Bungling Baggage

Bungling Baggage

As I see it it’s unbridled capitalism really giving us a headache, now, and I’ve got a whopper of a story to tell you.

I’m guiding ten people in a few weeks to Botswana. The Botswana aircraft company that we use to get from camp to camp has described exactly the type of suitcases that we can’t bring, because they claim it can’t be safely stored in the plane’s belly.

Meanwhile down the line in Johannesburg (through which we have to fly to get to Botswana) airport authorities have told us that type of bag is exactly the ONLY type of suitcase that their employees will handle!

Such nonsense doesn’t happen when the times are such that “customers are always right” and everybody is vying for everybody else’s business. But that’s not the moment.

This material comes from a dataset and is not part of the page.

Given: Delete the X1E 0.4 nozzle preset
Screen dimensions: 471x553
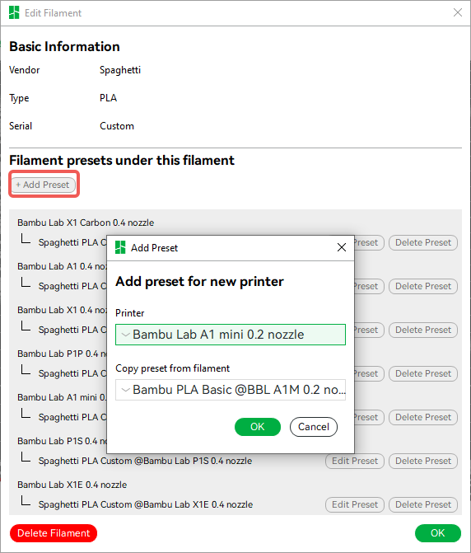Looking at the screenshot, I should 423,504.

I know we’re headed into a global recession so I’m absolutely amazed that the employees and managers and representatives of safari companies in southern Africa are so blind to what’s crashing into them in just a few months that they are flaunting customer stress.

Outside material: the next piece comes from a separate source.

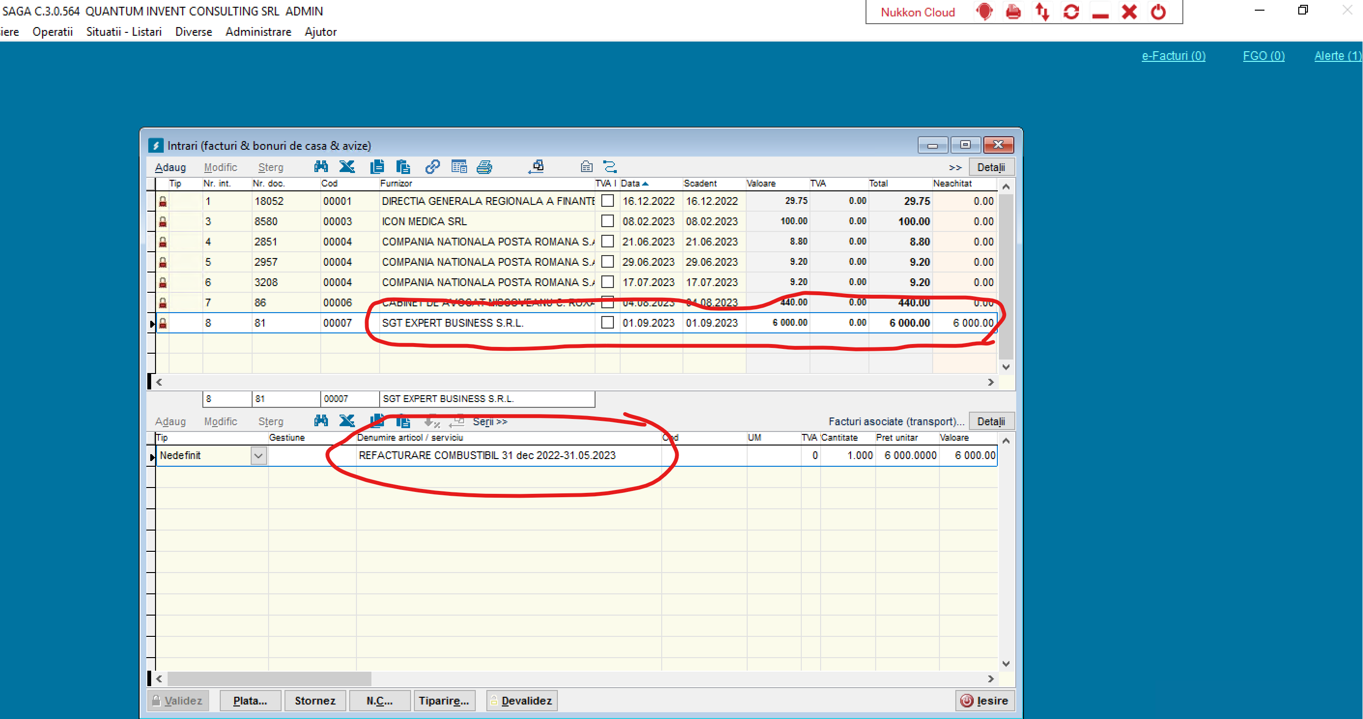
Task: Click the bottom horizontal scrollbar thumb
Action: point(269,678)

They’re all acting as if the customer can’t be right and should be foiled at every attempt to be so. For the last several years safari bookings have been at near all-time highs. I can imagine the difficulties and frustrations that poses the types of small companies which provide safari services.

But they don’t have to take it out on us!

We gave both the Botswana company, Desert ‘n Delta Safaris, and the Joburg airport authorities advance warning of this blog and asked them for comment. Neither did so.

The details actually are interesting. In the last decade there have been an unusual number of small plane crashes in Botswana. For some reason, as vibrant a tourist industry as Botswana has, their charter aircraft industry remains in the dark ages.

Like much of Alaska they tend to use very small, old single prop planes. In part this reflects a lack of building proper airstrips but it also reflects greed. The travel industry globally is ridiculously volatile. So in good times when you’d expect enthusiastic investment, it’s just the reverse. Professionals know the heyday will end and never gently. Only in safari country, for example, are investment properties guaranteed a three year R.O.I.

Ditto for planes, I guess. In any case one of the culprits identified (after a very long time and without much study) as the cause of low Botswana air safety was hard-sided luggage. It makes it difficult to pack in the very small bellies of these very small planes.

So, no hard-sided luggage.

In Joburg, meanwhile, the O.R. Tambo International airport has just racked up some of the worst statistics for an airport its size. Among those were delays caused by baggage handlers. According to airport authorities (after little study) one main reason was soft luggage that got caught in automated baggage delivery systems. So now the airport requires at least one side of every piece of luggage to be hard.

So what are we to do?

Naturally, we contacted both parties and advised them of the others’ regulations. I guess I shouldn’t be surprised that neither revised their original regulations.

So what are we to do? Well, we really don’t have a choice. We’ll try to comply best we can with the Botswana requests, but we won’t even get to Botswana with our luggage if we don’t first comply with the Joburg requests!